### What you have to do
Your response should consist solely of the records, written out exactly.

———

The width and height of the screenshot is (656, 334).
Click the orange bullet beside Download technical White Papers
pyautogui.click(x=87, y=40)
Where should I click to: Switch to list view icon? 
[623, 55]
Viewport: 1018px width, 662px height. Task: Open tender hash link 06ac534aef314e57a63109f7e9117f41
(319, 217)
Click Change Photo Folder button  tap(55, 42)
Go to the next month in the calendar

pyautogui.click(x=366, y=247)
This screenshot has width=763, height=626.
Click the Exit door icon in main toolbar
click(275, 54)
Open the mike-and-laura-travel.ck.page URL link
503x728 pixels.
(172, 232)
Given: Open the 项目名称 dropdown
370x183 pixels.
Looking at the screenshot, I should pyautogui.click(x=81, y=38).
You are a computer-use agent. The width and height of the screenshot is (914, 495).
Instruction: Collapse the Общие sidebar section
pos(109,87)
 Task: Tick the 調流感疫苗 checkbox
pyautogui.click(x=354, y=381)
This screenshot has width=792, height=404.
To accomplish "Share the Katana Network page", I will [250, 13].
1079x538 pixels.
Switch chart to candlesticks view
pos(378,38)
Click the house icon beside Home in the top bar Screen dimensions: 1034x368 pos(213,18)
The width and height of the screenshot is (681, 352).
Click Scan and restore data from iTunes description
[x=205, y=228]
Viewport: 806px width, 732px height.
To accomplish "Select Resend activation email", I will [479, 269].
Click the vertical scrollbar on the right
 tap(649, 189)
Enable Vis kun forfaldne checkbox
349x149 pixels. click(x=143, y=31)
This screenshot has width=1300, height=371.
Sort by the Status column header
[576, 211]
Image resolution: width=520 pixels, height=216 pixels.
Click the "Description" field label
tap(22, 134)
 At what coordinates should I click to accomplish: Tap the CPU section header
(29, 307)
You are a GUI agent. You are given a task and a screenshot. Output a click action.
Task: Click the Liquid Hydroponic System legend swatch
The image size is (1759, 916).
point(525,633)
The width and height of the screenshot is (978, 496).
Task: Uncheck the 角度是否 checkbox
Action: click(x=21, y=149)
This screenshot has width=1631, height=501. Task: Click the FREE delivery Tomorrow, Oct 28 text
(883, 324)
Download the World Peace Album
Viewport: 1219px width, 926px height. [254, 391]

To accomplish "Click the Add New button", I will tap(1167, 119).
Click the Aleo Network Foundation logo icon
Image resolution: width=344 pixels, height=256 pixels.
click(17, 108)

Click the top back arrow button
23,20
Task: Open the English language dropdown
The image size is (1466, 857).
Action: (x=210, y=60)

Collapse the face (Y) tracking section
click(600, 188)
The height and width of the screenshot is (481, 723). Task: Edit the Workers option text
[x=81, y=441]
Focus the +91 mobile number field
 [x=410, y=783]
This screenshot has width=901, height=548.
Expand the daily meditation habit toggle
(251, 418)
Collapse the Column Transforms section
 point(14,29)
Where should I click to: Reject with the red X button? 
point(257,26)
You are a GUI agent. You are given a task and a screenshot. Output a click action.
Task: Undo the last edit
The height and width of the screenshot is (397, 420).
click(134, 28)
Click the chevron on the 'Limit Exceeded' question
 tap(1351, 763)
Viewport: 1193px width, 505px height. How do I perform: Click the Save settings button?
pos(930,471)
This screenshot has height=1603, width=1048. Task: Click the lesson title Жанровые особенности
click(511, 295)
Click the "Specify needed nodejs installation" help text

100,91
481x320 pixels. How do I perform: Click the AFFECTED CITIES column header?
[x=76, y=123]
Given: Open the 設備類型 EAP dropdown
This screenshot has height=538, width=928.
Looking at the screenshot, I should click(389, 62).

———

### Result
The width and height of the screenshot is (656, 334).
Click the orange bullet beside Download technical White Papers
pyautogui.click(x=87, y=40)
Where should I click to: Switch to list view icon? 
[623, 55]
Viewport: 1018px width, 662px height. Task: Open tender hash link 06ac534aef314e57a63109f7e9117f41
(319, 217)
Click Change Photo Folder button  tap(55, 42)
Go to the next month in the calendar

pyautogui.click(x=366, y=247)
This screenshot has width=763, height=626.
Click the Exit door icon in main toolbar
click(275, 54)
Open the mike-and-laura-travel.ck.page URL link
503x728 pixels.
(172, 232)
Given: Open the 项目名称 dropdown
370x183 pixels.
Looking at the screenshot, I should pyautogui.click(x=81, y=38).
You are a computer-use agent. The width and height of the screenshot is (914, 495).
Instruction: Collapse the Общие sidebar section
pos(109,87)
 Task: Tick the 調流感疫苗 checkbox
pyautogui.click(x=354, y=381)
This screenshot has width=792, height=404.
To accomplish "Share the Katana Network page", I will [250, 13].
1079x538 pixels.
Switch chart to candlesticks view
pos(378,38)
Click the house icon beside Home in the top bar Screen dimensions: 1034x368 pos(213,18)
The width and height of the screenshot is (681, 352).
Click Scan and restore data from iTunes description
[x=205, y=228]
Viewport: 806px width, 732px height.
To accomplish "Select Resend activation email", I will [479, 269].
Click the vertical scrollbar on the right
 tap(649, 189)
Enable Vis kun forfaldne checkbox
349x149 pixels. click(x=143, y=31)
This screenshot has width=1300, height=371.
Sort by the Status column header
[576, 211]
Image resolution: width=520 pixels, height=216 pixels.
Click the "Description" field label
tap(22, 134)
 At what coordinates should I click to accomplish: Tap the CPU section header
(29, 307)
You are a GUI agent. You are given a task and a screenshot. Output a click action.
Task: Click the Liquid Hydroponic System legend swatch
The image size is (1759, 916).
point(525,633)
The width and height of the screenshot is (978, 496).
Task: Uncheck the 角度是否 checkbox
Action: click(x=21, y=149)
This screenshot has width=1631, height=501. Task: Click the FREE delivery Tomorrow, Oct 28 text
(883, 324)
Download the World Peace Album
Viewport: 1219px width, 926px height. [254, 391]

To accomplish "Click the Add New button", I will tap(1167, 119).
Click the Aleo Network Foundation logo icon
Image resolution: width=344 pixels, height=256 pixels.
click(17, 108)

Click the top back arrow button
23,20
Task: Open the English language dropdown
The image size is (1466, 857).
Action: (x=210, y=60)

Collapse the face (Y) tracking section
click(600, 188)
The height and width of the screenshot is (481, 723). Task: Edit the Workers option text
[x=81, y=441]
Focus the +91 mobile number field
 [x=410, y=783]
This screenshot has width=901, height=548.
Expand the daily meditation habit toggle
(251, 418)
Collapse the Column Transforms section
 point(14,29)
Where should I click to: Reject with the red X button? 
point(257,26)
You are a GUI agent. You are given a task and a screenshot. Output a click action.
Task: Undo the last edit
The height and width of the screenshot is (397, 420).
click(134, 28)
Click the chevron on the 'Limit Exceeded' question
 tap(1351, 763)
Viewport: 1193px width, 505px height. How do I perform: Click the Save settings button?
pos(930,471)
This screenshot has height=1603, width=1048. Task: Click the lesson title Жанровые особенности
click(511, 295)
Click the "Specify needed nodejs installation" help text

100,91
481x320 pixels. How do I perform: Click the AFFECTED CITIES column header?
[x=76, y=123]
Given: Open the 設備類型 EAP dropdown
This screenshot has height=538, width=928.
Looking at the screenshot, I should click(389, 62).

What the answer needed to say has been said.